TASK TO COMPLETE: Every line of the listing is returned unchanged, and every picture is dropped.

DATA SUPPLIED:
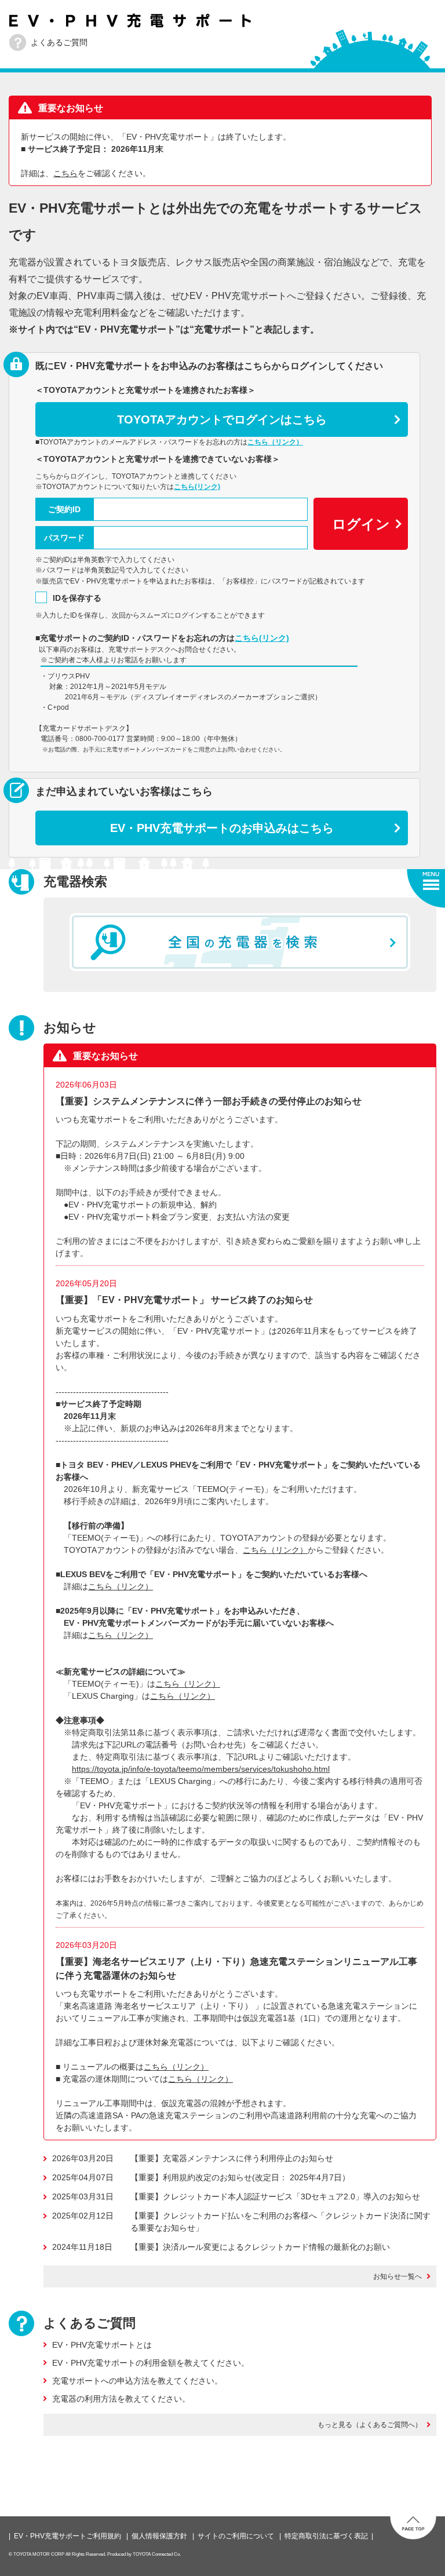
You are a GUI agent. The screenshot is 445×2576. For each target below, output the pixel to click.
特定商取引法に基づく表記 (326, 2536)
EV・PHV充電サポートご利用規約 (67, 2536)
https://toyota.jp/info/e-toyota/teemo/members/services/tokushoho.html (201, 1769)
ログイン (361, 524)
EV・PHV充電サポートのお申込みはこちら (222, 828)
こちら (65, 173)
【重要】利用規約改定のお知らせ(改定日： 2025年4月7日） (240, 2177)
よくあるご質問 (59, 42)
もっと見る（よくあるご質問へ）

RESPONSE:
You are a GUI agent. The screenshot is 445×2576. For each target below, output the pixel to click.
特定商取引法に基づく表記 (326, 2536)
EV・PHV充電サポートご利用規約 (67, 2536)
https://toyota.jp/info/e-toyota/teemo/members/services/tokushoho.html (201, 1769)
ログイン (361, 524)
EV・PHV充電サポートのお申込みはこちら (222, 828)
こちら (65, 173)
【重要】利用規約改定のお知らせ(改定日： 2025年4月7日） (240, 2177)
よくあるご質問 (59, 42)
もっと見る（よくあるご質問へ）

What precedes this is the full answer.